DATASET RECORDS =
BEGIN

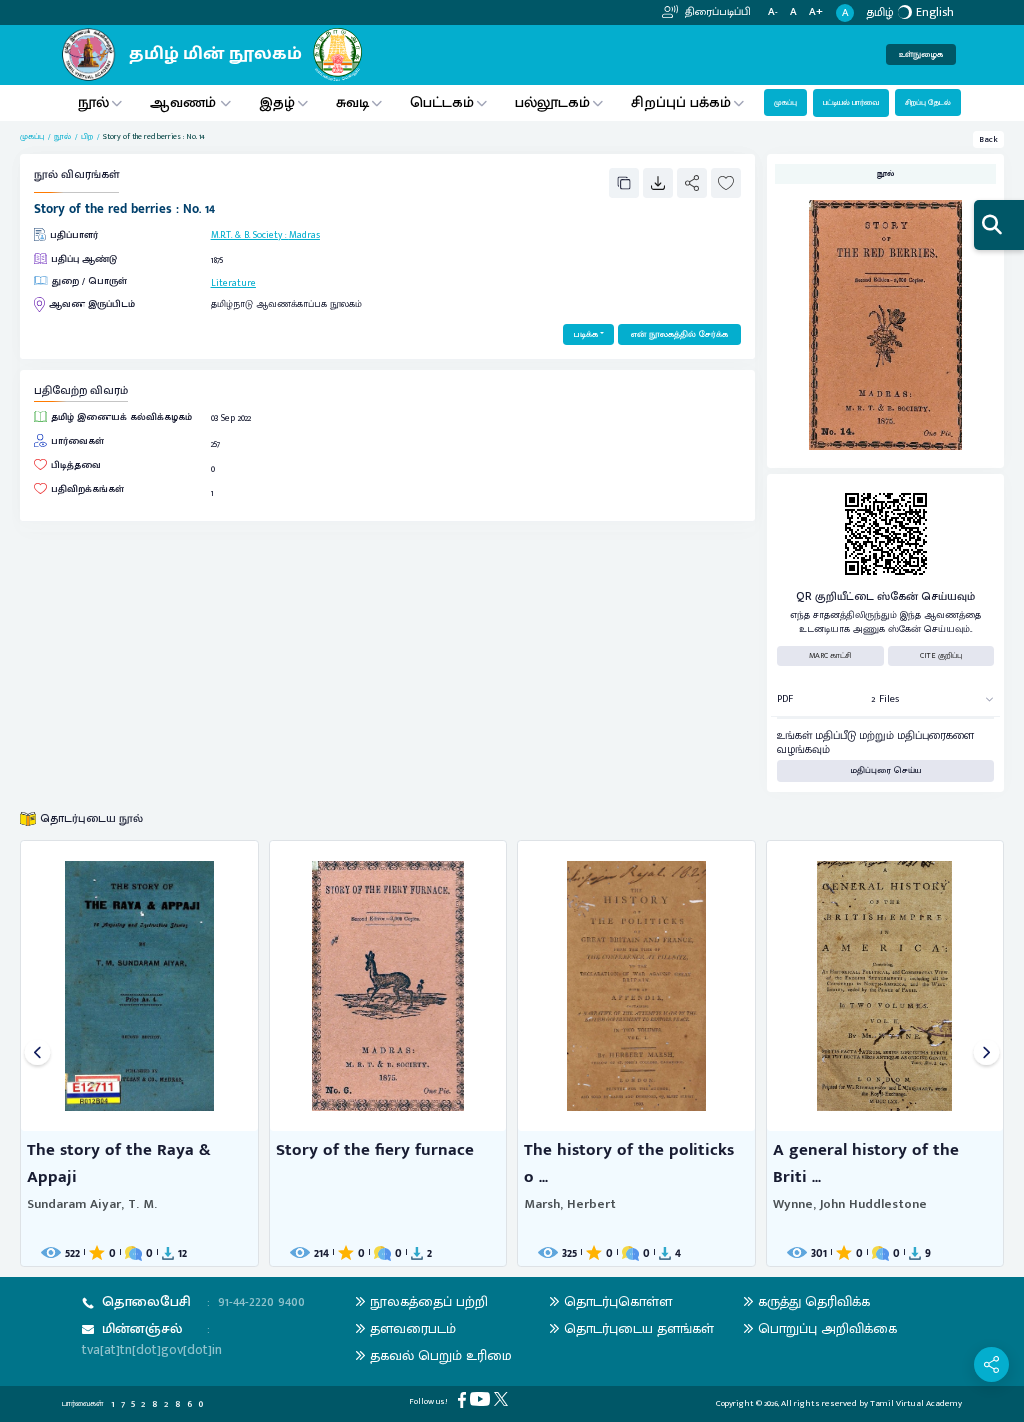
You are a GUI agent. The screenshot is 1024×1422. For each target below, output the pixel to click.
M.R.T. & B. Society (246, 235)
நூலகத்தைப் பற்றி (429, 1301)
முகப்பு (785, 102)
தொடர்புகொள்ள (618, 1301)
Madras (304, 235)
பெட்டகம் (442, 102)
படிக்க (585, 334)
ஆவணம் (185, 102)
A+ (816, 12)
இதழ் (277, 102)
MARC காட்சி (830, 655)
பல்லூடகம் (552, 102)
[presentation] (37, 1053)
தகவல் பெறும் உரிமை (441, 1355)
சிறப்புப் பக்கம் (681, 102)
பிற (87, 137)
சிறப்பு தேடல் (928, 102)
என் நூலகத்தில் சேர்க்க (679, 334)
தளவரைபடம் (413, 1328)
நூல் (93, 102)
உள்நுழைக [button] (921, 54)
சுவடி (352, 102)
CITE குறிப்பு (941, 655)
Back (988, 139)
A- (773, 12)
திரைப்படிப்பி (716, 12)
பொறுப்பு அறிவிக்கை (827, 1328)
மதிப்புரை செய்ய (886, 770)
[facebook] (464, 1399)
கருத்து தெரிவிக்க (814, 1301)
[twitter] (503, 1398)
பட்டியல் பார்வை (851, 102)
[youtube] (482, 1398)
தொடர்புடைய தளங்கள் (639, 1328)
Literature (233, 283)
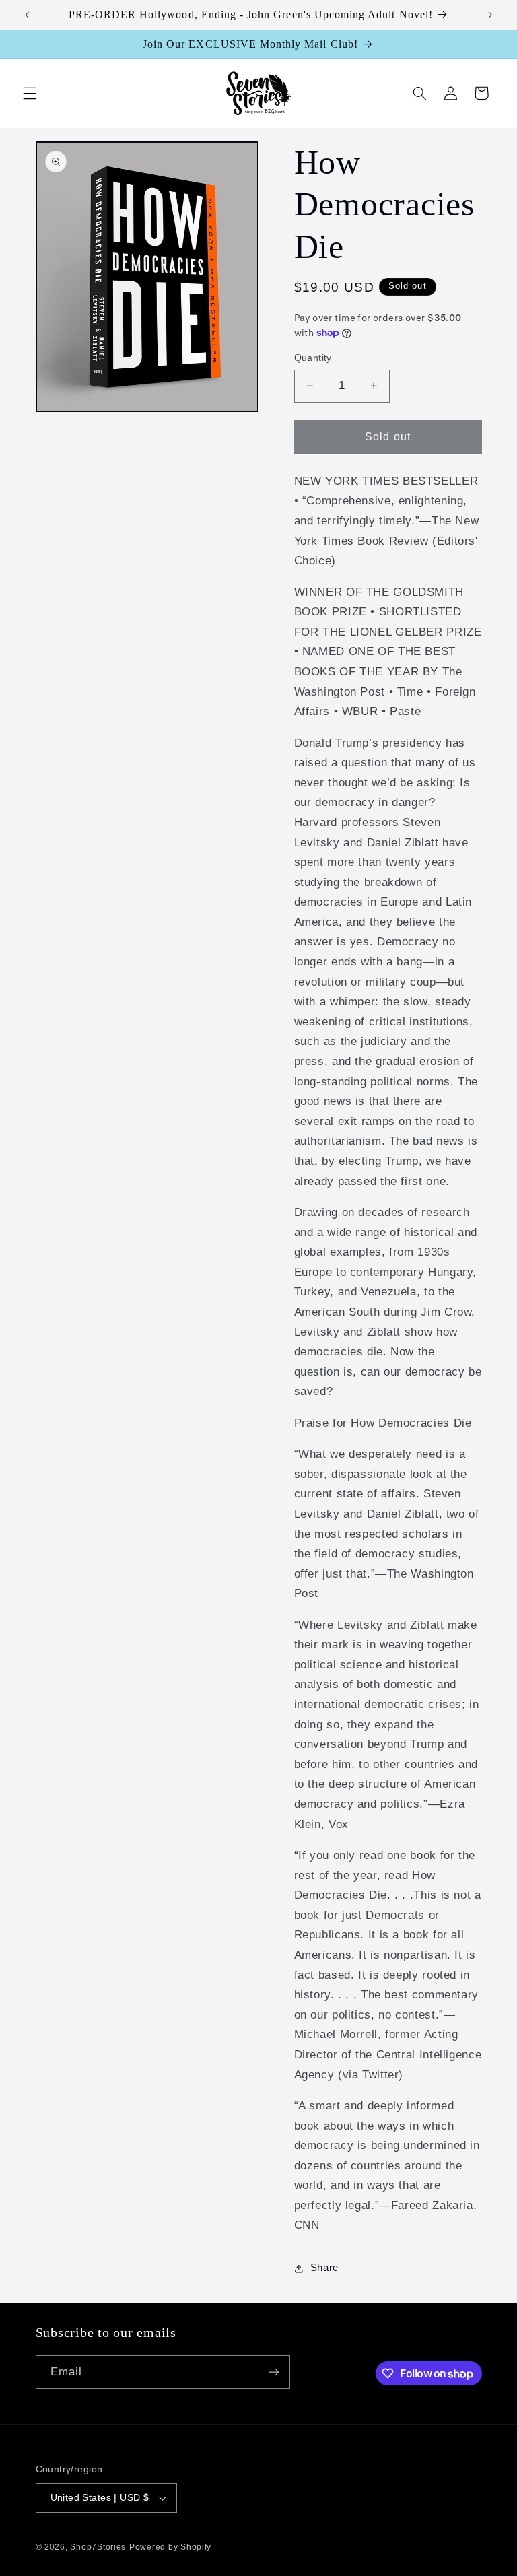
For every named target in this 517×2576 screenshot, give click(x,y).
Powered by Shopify (170, 2547)
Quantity (313, 358)
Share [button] (324, 2267)
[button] (29, 92)
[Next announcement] (490, 15)
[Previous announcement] (27, 15)
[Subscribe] (273, 2371)
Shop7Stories (98, 2547)
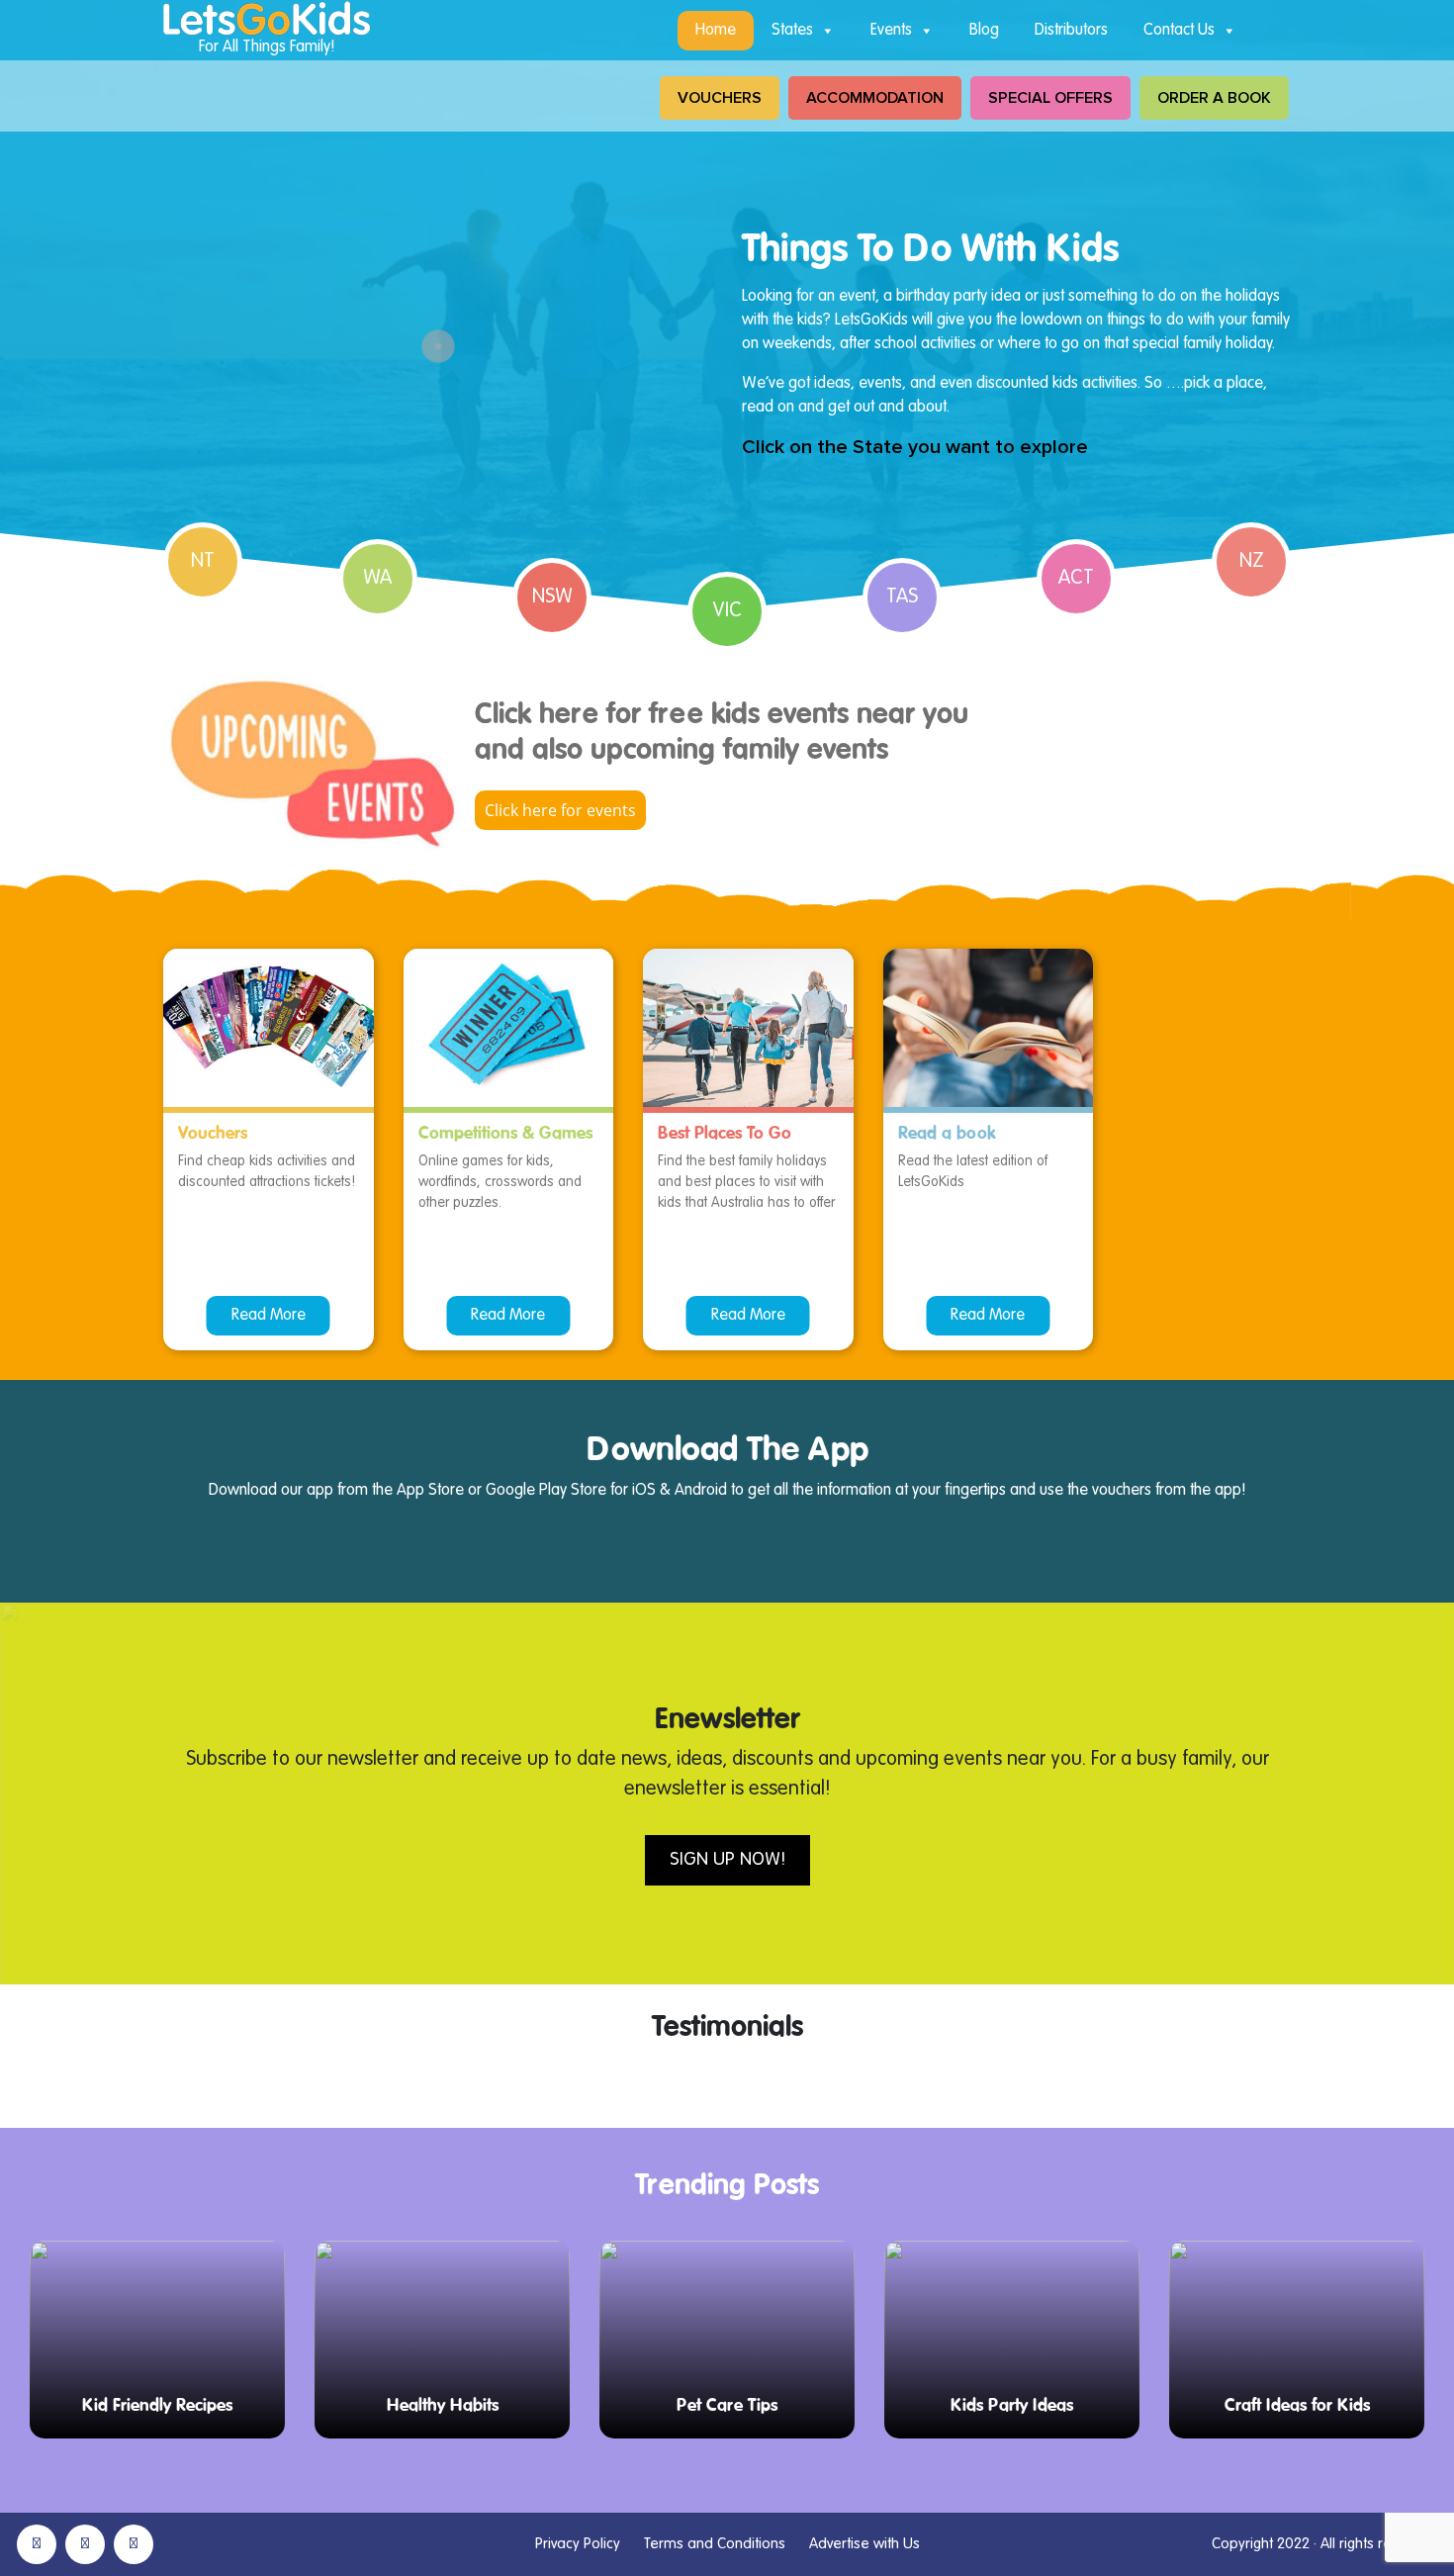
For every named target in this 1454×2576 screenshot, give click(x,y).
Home (715, 31)
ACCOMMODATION (875, 98)
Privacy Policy (577, 2543)
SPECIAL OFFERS (1050, 98)
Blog (984, 31)
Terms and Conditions (714, 2543)
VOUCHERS (720, 98)
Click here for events (560, 810)
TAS (902, 597)
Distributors (1071, 31)
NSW (552, 597)
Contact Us (1179, 31)
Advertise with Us (864, 2543)
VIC (727, 611)
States (792, 31)
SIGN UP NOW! (727, 1860)
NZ (1251, 562)
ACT (1076, 579)
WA (377, 579)
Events (891, 31)
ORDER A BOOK (1214, 98)
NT (203, 562)
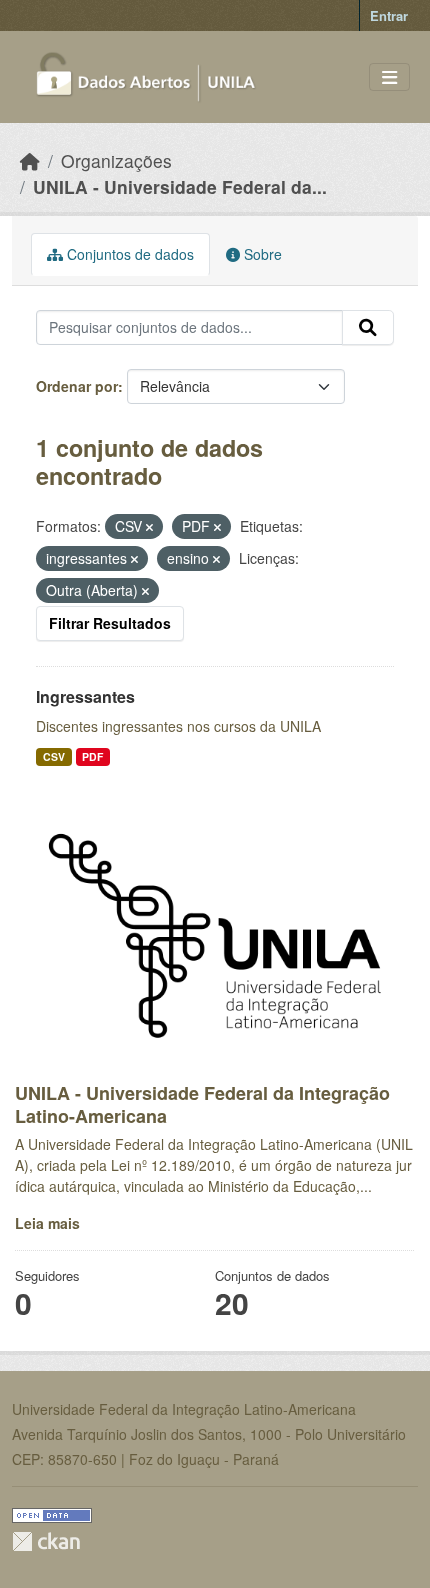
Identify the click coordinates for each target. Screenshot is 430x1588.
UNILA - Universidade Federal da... (180, 186)
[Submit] (368, 328)
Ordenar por (77, 386)
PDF (92, 756)
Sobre (261, 254)
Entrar (389, 15)
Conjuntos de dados (128, 254)
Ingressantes (85, 696)
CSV (54, 756)
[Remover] (149, 527)
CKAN (46, 1541)
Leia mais (47, 1223)
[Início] (30, 160)
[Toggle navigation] (389, 77)
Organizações (116, 160)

END

ACTIVITY = What lines in the listing include the string "give"? Copy them out.

EXPECTED ANSWER =
For every named target in this 517×2576 screenshot, give click(x,y).
For every named target in this 1454×2576 screenshot, give click(x,y).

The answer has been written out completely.